Hunting practices: The hunting is a very important aspect of the indigenous community, which is mostly done during the winter and autumn seasons. The community does a normal hunting practice and there are also some special hunting practices like Bishu Shikar (annual hunting festival) and Jani Shikar (hunting festival of women). Usually, in Bishu Shikar, the indigenous people go for hunting in a group, where adults, children and hunting dogs are part of it. Similarly women, girl children and hunting dogs take part in the Jani Shikar, which is organized after every 12 years.
Apart from these, there is a common ongoing hunting practice in the community, where children are part of it with adults and hunting dogs. Interestingly, in all kinds of hunting practices, the share of prey is divided equally among all the members including children and hunting dogs. The children are neither uncounted nor discriminated irrespective of their age but they are given equal entity as a member of the community. But does it mean children play the roles of adults? The answer would be obviously not but enjoying their childhood, the children get the equal entity in the community.
Children in TSG: The traditional self-governance system of the Indigenous community is a symbol of collective decision making though it faced criticism by saying that the TSG lacks the access for women and children. The fact is instead of taking any arbitrary decision; children are given space to put their views on the matters. Presently, as the world is moving faster, the Indigenous people have also opened the door for children and women in the system of traditional self governance. Of course, this aspect needs more progressive thoughts. The TSG also requires to be strengthened with support of the civil society organizations, where child participation can be ensured with the true spirit.

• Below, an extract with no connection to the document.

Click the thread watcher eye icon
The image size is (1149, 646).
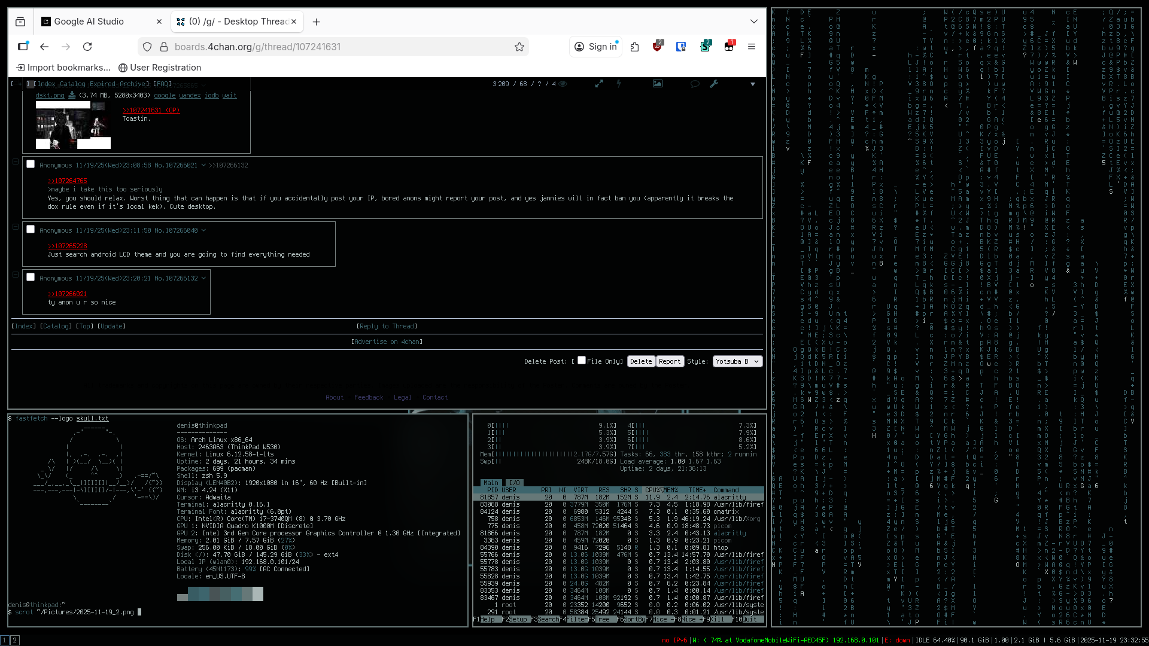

The child rights are inherited part of the indigenous community, which has been in the practice in various aspects of the community for centuries but the world community did not recognize it deliberately. In the era of globalization, the basic principles of the Indigenous community are under the threat, which would have the direct impact on the child rights of the community. But at the same time, it is also unfair to argue that the collectivism is at stake because the city based Indigenous people are moving towards the individualism. But one must remember that merely 8.3 percent Indigenous people live in the cities and the rest 91.7 percent of them still reside in the villages, whose life cycle moves round the nature with it core values of collectivism, collective decision, autonomy, non-profit ethos and equality for all. Therefore, the child rights needs to be seen with the community spirit rather than looking with the beautiful sunglass of the UN (CRC). Child rights are the basic fundamental rights of children, which needs to be promoted and protected at all level.